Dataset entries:

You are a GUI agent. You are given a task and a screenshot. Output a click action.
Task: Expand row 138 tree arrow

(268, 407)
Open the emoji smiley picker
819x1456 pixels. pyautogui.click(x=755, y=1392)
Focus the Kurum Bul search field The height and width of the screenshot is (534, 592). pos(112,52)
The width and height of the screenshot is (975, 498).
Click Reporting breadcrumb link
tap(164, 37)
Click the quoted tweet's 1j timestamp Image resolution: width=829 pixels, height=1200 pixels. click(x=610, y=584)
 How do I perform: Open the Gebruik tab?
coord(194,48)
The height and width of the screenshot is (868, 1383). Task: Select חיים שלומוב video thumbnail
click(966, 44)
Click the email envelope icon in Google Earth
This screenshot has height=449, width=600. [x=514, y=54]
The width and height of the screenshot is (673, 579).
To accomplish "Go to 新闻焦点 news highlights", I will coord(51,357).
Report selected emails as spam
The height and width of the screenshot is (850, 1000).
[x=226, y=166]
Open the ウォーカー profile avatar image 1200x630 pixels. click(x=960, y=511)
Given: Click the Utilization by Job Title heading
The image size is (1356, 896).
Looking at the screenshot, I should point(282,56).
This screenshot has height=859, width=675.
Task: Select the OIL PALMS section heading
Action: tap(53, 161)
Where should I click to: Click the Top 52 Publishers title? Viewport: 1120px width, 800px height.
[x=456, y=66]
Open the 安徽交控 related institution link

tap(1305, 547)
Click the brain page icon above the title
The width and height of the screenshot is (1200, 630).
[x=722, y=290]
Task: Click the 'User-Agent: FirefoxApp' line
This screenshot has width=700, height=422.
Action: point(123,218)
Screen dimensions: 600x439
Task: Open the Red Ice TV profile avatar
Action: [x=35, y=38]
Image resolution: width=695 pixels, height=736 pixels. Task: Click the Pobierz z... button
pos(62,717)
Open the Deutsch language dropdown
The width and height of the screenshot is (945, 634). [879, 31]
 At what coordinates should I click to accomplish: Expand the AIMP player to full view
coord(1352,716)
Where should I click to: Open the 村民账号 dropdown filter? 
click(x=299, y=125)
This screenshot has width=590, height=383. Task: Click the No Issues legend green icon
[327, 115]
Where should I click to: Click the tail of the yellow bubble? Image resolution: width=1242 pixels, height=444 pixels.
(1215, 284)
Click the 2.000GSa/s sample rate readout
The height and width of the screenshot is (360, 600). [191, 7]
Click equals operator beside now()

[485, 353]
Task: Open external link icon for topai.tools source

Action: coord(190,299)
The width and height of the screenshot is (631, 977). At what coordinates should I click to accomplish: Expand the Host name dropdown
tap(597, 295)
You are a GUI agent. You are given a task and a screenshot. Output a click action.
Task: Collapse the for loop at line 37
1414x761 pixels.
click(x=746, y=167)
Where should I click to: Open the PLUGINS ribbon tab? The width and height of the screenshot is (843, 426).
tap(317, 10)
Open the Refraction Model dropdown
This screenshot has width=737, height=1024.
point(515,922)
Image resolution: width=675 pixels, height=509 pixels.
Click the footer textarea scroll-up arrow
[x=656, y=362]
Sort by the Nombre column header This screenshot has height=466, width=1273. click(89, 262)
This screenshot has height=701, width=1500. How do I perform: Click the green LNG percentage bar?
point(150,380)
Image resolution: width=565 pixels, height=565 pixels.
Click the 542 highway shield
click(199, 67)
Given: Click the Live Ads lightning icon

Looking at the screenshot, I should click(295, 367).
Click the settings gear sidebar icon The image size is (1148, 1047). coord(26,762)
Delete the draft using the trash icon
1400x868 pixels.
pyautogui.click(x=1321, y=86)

What to work on: Retype every entry exactly as it stands.

Written answer:
You are a GUI agent. You are given a task and a screenshot. Output a click action.
Task: Expand row 138 tree arrow

(268, 407)
Open the emoji smiley picker
819x1456 pixels. pyautogui.click(x=755, y=1392)
Focus the Kurum Bul search field The height and width of the screenshot is (534, 592). pos(112,52)
The width and height of the screenshot is (975, 498).
Click Reporting breadcrumb link
tap(164, 37)
Click the quoted tweet's 1j timestamp Image resolution: width=829 pixels, height=1200 pixels. click(x=610, y=584)
 How do I perform: Open the Gebruik tab?
coord(194,48)
The height and width of the screenshot is (868, 1383). Task: Select חיים שלומוב video thumbnail
click(966, 44)
Click the email envelope icon in Google Earth
This screenshot has height=449, width=600. [x=514, y=54]
The width and height of the screenshot is (673, 579).
To accomplish "Go to 新闻焦点 news highlights", I will coord(51,357).
Report selected emails as spam
The height and width of the screenshot is (850, 1000).
[x=226, y=166]
Open the ウォーカー profile avatar image 1200x630 pixels. click(x=960, y=511)
Given: Click the Utilization by Job Title heading
The image size is (1356, 896).
Looking at the screenshot, I should point(282,56).
This screenshot has height=859, width=675.
Task: Select the OIL PALMS section heading
Action: tap(53, 161)
Where should I click to: Click the Top 52 Publishers title? Viewport: 1120px width, 800px height.
[x=456, y=66]
Open the 安徽交控 related institution link

tap(1305, 547)
Click the brain page icon above the title
The width and height of the screenshot is (1200, 630).
[x=722, y=290]
Task: Click the 'User-Agent: FirefoxApp' line
This screenshot has width=700, height=422.
Action: point(123,218)
Screen dimensions: 600x439
Task: Open the Red Ice TV profile avatar
Action: [x=35, y=38]
Image resolution: width=695 pixels, height=736 pixels. Task: Click the Pobierz z... button
pos(62,717)
Open the Deutsch language dropdown
The width and height of the screenshot is (945, 634). [879, 31]
 At what coordinates should I click to accomplish: Expand the AIMP player to full view
coord(1352,716)
Where should I click to: Open the 村民账号 dropdown filter? 
click(x=299, y=125)
This screenshot has width=590, height=383. Task: Click the No Issues legend green icon
[327, 115]
Where should I click to: Click the tail of the yellow bubble? Image resolution: width=1242 pixels, height=444 pixels.
(1215, 284)
Click the 2.000GSa/s sample rate readout
The height and width of the screenshot is (360, 600). [191, 7]
Click equals operator beside now()

[485, 353]
Task: Open external link icon for topai.tools source

Action: coord(190,299)
The width and height of the screenshot is (631, 977). At what coordinates should I click to accomplish: Expand the Host name dropdown
tap(597, 295)
You are a GUI agent. You are given a task and a screenshot. Output a click action.
Task: Collapse the for loop at line 37
1414x761 pixels.
click(x=746, y=167)
Where should I click to: Open the PLUGINS ribbon tab? The width and height of the screenshot is (843, 426).
tap(317, 10)
Open the Refraction Model dropdown
This screenshot has width=737, height=1024.
point(515,922)
Image resolution: width=675 pixels, height=509 pixels.
Click the footer textarea scroll-up arrow
[x=656, y=362]
Sort by the Nombre column header This screenshot has height=466, width=1273. click(89, 262)
This screenshot has height=701, width=1500. How do I perform: Click the green LNG percentage bar?
point(150,380)
Image resolution: width=565 pixels, height=565 pixels.
Click the 542 highway shield
click(199, 67)
Given: Click the Live Ads lightning icon

Looking at the screenshot, I should click(295, 367).
Click the settings gear sidebar icon The image size is (1148, 1047). coord(26,762)
Delete the draft using the trash icon
1400x868 pixels.
pyautogui.click(x=1321, y=86)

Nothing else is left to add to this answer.